What nobody else will say..

I've always wanted to be a Mom. You've heard that before, right? I remember babysitting my cousins and making homemade playdough, and cutting up their foods into bite size pieces, playing with them outside and getting just as dirty, painting projects, and more. "You're going to make the best Mom someday." I heard that from many.

Someday occurred January 5th, 2017. When I first found out I was pregnant my husband just lost his job because his company lost the account and it was the only one in our state. We became pregnant the month we decided we were done trying after 9 months of negative tests. Weird how that works. Anyways, my husband found a new job fortunately, but it is a night shift position. 7 days on of 12 hour shifts, so he was gone 4pm-6am.

I was kind of left to my own defenses raising a newborn. My mom had also just moved a state away a week before we found out we were pregnant, and my dad passed a while ago. I felt so alone. I had a baby on my breast constantly who was very colicky and constantly needed me, but I cannot remember a time where I felt more lonely. I cried, a lot.

Fast forward and my little colicky baby turned into a spunky toddler. I love her more than anything, truly. But SHIT I miss me. I miss being able to do what I want. I'm 18 weeks pregnant (not planned) and I feel fatter than ever. How I long to go for a long walk. But, there's my toddler running towards the street or throwing a tantrum because I put her in the stroller. Turn around, let's go back home. Text comes through, "Do you want to go to breakfast with me?" YES, I would love to. But then images flash in my mind of my toddler screaming at the last restaurant we tried, with dirty looks from surrounding people. "Maybe next time" I reply.

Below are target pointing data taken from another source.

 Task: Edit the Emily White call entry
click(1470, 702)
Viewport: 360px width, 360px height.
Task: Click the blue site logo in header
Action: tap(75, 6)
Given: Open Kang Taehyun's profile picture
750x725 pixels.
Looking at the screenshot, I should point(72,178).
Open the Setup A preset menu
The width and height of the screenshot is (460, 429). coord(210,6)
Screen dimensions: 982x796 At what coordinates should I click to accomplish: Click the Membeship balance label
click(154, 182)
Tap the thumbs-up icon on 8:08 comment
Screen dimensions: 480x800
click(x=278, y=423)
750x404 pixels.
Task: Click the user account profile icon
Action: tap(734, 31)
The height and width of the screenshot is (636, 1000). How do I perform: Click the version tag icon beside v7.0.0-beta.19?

I used to love photography. There's an idea. We can go outside in our yard and she can play and I can take pictures. .........

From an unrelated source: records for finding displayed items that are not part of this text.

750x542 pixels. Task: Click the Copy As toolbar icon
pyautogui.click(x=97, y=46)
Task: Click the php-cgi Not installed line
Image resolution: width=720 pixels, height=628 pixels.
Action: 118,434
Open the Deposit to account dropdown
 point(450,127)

.... Okay, nap time it is. And while you nap I can make dinner and clean this house and do laundry and make my husbands lunch for once and maybe even a homemade dessert and maybe even take some pictures and....

Here I am instead. Exhausted. Overwhelmed. Unsure of how I'm going to do this with two babies. Scared.

Dear God, help me be the best mom I can be and please remove these selfish thoughts of mine, wanting so badly to just be ME.